The Emperor says: "To us Germans great ideals have become permanent possessions, whereas to other peoples they have been more or less lost." The remark is not one of those best calculated to promote friendly feelings on the part of other peoples towards Germany or its Emperor. It is like his declaration that Germans are the "salt of the earth," and of a piece with the aggressive attitude of intellectual superiority adopted by many Germans towards other nations—one reason, by the way, for German unpopularity in the world. But is it true? Germany has great ideals in permanent possession, but are they more or less lost to other peoples? It is at least doubtful. Great ideals are the permanent possession of every great people; it is these ideals that have made them great; and they are no less great if they differ according to the nature and conditions of each great people. One might go further, indeed, and say that great ideals are the common property and permanent possession of all great peoples. It is a hard saying that any one people has a monopoly of them. The contribution of every great nation to the common stock of great ideals is incalculable, and it would be interesting to investigate which nation is most successfully working out its great ideals in practice.

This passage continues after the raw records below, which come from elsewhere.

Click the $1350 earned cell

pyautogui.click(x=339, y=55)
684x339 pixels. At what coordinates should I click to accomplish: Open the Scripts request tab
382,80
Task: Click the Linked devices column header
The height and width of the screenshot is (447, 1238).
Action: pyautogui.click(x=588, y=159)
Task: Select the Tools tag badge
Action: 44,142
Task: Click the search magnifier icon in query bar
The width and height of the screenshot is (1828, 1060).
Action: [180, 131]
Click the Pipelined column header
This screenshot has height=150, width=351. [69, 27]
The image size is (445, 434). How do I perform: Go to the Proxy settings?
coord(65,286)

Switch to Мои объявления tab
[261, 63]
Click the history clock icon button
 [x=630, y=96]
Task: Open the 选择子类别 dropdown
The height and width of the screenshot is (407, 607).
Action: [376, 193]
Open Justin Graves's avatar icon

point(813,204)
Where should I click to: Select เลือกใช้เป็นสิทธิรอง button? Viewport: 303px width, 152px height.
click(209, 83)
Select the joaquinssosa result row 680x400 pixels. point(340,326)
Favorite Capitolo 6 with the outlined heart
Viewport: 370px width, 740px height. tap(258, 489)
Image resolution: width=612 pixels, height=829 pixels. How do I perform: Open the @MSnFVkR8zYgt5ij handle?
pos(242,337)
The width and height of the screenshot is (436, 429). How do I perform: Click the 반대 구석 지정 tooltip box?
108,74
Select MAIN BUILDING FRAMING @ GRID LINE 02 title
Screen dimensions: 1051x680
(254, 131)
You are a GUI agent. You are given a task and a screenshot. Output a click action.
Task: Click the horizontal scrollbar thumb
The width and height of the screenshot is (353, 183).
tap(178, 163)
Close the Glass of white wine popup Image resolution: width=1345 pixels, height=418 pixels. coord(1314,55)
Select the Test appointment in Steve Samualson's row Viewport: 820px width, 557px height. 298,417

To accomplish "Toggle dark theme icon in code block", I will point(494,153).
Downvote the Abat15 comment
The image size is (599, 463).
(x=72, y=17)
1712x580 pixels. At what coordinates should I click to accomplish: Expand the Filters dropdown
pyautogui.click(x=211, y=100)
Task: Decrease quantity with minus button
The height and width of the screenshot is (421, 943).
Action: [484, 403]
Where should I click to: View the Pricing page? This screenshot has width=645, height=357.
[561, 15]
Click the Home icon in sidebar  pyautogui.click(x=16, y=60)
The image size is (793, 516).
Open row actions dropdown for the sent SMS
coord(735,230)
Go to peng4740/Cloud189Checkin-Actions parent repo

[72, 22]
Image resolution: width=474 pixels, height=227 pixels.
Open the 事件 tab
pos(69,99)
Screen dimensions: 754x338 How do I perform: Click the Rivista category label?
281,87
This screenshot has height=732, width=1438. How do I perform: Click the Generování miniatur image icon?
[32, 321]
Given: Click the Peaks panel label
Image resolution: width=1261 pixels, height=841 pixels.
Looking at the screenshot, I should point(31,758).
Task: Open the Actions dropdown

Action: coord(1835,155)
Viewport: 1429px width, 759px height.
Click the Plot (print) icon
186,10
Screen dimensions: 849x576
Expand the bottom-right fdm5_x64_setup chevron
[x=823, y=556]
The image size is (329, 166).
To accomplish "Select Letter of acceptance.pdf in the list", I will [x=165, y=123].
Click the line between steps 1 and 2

The truth is the German ideal of beauty in art is not, generally speaking, the same as that of the Anglo-Saxon or Latin foreigner. The art ideals of the Anglo-Saxon and Latin races in this respect are for the most part Greek, while those of the German race are for the most part Roman; and in each case the ideals are the outcome of the spirit which has had most influence on the mind and manners of the different races. The Greek philosophic and aesthetic spirit has chiefly influenced Anglo-Saxon and Latin art ideals: the Roman spirit, particularly the military spirit and the spirit of law, have chiefly influenced German ideals: and, as a result, arrived at through ages during which events of epoch-making importance caused many successive modifications, while the Anglo-Saxon and Latin races are most impressed by such qualities as lightness and delicacy of outline, round and softly-flowing curves and elegance of ornamentation, the German appears, to the Anglo-Saxon and Latin, to be more impressed by the elaborate, the gigantic, the Gothic, the grotesque, the hard, the made, the massive, and the square. In both styles are to be found "beauty and harmony, the aesthetic," to quote the Emperor, but they appeal differently to people of different national temperaments. To the Anglo-Saxon and Latin in general, therefore, German art, and particularly German sculpture and architecture, while impressive and admirable, lack for most foreigners the entirely indescribable quality we have called "charm."